Background: Autologous bone marrow mononuclear cells (MNCs) have been shown in multiple labs to improve stroke recovery in animal models but the mechanisms remain unclear. We assessed whether MNCs modulate macrophage-microglia responses in acute stroke. Methods: C57/BL mice were subjected to middle cerebral artery occlusion (MCAo) for 60 minutes or sham surgery. 24 hours later, they were randomized to receive saline infusion IV or 1x 10 6 autologous MNCs IV. At various time points after stroke, 1ml peripheral blood was collected and brains were harvested up to day14. Peripheral blood was labeled with anti-mouse CD45, CD115, F4/80 or Gr-1 antibodies and then assessed by flow cytometry. Microglia were isolated from brains by Optiprep gradient and stained with anti-mouse CD11b, CD45, and CD86 antibodies for evaluation by flow cytometry. For gene expression analyses by RT-PCR, microglia-macrophages were further sorted by magnetic activated-cells sorting using CD11b antibody. Results: 1) At day 2 after stroke, the percentage of CD115 + monocytes and CD115 + /Gr-1 low cells were significantly decreased in whole peripheral blood but F4/80 + macrophages were increased.
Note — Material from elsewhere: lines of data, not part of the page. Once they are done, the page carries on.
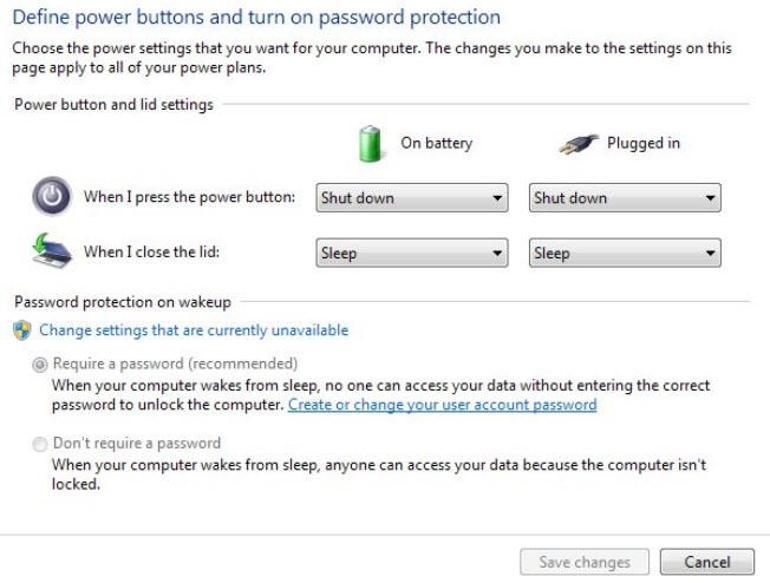Select the Require a password option
The width and height of the screenshot is (770, 583).
click(x=40, y=364)
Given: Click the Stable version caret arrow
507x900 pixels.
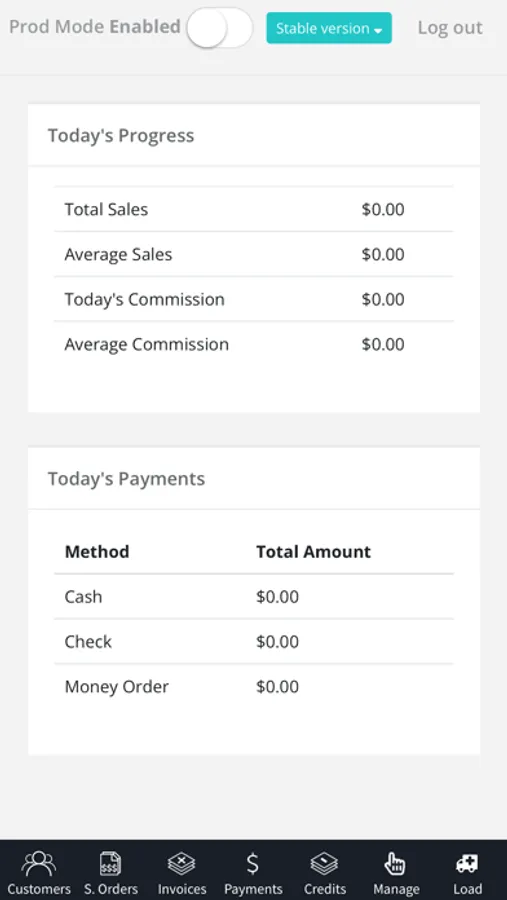Looking at the screenshot, I should [x=378, y=30].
MNCs increased the abundance of CD115 + /Gr-1 low cells and decreased the abundance of F4/80 + macrophages in peripheral blood compared to saline control at day 2 after stroke (n=5, p <0.05); 2)Compared to saline, MNCs significantly reduced the total number of CD11b + microglia-macrophages in the stroke-affected hemisphere at day 2 to day 6. MNCs significantly decreased the proportion of CD11b + /CD45 high among CD11b + cells at day 2 and day 4 and CD86 + cells among CD11b + cells at day 2. Among CD11b + microglia-macrophages isolated from the ipsilateral hemisphere of MNC treated mice, compared to saline treated controls, iNOS and IL-1β genes expression were down-regulated at day 2. At day 6, iNOS remained down-regulated while now IL-10, Arganase-1 and CD206 genes expression (markers for the “healing” macrophage phenotype) were up-regulated (n=3 to 5, p <0.05). Conclusions: MNCs may enhance recovery after stroke by altering monocyte trafficking and changing microglial polarization into a healing phenotype.